■ TASK DIRECTIONS
Rewrite the rows starting at the first one and ending at the row containing "pyautogui.click(x=44, y=231)", replacing "screenshot" with "screen capture" and leaving everything else the same.

■ DATASET

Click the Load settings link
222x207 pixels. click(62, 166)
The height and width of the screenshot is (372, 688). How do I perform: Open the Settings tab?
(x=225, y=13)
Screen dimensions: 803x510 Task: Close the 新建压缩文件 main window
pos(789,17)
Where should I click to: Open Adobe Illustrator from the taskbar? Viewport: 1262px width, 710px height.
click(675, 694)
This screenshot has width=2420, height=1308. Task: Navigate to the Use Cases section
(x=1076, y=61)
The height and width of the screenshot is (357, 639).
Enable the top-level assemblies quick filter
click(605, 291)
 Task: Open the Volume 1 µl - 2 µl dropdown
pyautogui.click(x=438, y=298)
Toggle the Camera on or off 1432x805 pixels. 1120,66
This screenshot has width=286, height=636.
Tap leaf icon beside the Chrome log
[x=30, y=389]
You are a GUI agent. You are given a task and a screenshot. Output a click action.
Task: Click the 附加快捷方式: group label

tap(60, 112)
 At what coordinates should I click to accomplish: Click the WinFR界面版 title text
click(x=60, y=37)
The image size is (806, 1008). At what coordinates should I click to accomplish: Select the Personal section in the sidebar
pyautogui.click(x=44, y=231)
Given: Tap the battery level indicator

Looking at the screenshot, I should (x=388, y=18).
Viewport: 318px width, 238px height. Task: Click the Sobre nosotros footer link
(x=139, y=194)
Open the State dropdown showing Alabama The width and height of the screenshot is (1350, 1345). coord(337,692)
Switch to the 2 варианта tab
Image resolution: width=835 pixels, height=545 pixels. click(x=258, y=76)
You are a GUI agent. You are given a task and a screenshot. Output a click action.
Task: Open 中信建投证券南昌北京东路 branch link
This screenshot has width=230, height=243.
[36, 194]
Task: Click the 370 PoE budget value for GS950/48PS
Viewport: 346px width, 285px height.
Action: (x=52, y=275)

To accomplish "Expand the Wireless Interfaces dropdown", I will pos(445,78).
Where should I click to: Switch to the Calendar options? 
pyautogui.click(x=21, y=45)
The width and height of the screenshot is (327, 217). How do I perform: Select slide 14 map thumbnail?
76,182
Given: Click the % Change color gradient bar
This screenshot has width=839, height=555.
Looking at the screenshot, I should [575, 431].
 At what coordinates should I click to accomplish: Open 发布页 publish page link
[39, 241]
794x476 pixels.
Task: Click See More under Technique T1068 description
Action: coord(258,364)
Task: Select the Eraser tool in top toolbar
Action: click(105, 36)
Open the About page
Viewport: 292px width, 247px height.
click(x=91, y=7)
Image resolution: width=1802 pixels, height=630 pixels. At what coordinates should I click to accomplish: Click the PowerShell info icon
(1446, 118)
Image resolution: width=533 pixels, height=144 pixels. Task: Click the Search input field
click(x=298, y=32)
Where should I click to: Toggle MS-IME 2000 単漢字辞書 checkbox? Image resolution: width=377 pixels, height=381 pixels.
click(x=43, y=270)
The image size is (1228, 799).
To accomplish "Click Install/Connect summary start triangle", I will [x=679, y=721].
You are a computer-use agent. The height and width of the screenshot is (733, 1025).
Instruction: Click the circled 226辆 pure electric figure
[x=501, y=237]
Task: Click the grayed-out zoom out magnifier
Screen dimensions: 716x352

■ FULL SOLUTION
Click the Load settings link
222x207 pixels. click(62, 166)
The height and width of the screen capture is (372, 688). How do I perform: Open the Settings tab?
(x=225, y=13)
Screen dimensions: 803x510 Task: Close the 新建压缩文件 main window
pos(789,17)
Where should I click to: Open Adobe Illustrator from the taskbar? Viewport: 1262px width, 710px height.
click(675, 694)
This screen capture has width=2420, height=1308. Task: Navigate to the Use Cases section
(x=1076, y=61)
The height and width of the screen capture is (357, 639).
Enable the top-level assemblies quick filter
click(605, 291)
 Task: Open the Volume 1 µl - 2 µl dropdown
pyautogui.click(x=438, y=298)
Toggle the Camera on or off 1432x805 pixels. 1120,66
This screen capture has width=286, height=636.
Tap leaf icon beside the Chrome log
[x=30, y=389]
You are a GUI agent. You are given a task and a screen capture. Output a click action.
Task: Click the 附加快捷方式: group label

tap(60, 112)
 At what coordinates should I click to accomplish: Click the WinFR界面版 title text
click(x=60, y=37)
The image size is (806, 1008). At what coordinates should I click to accomplish: Select the Personal section in the sidebar
pyautogui.click(x=44, y=231)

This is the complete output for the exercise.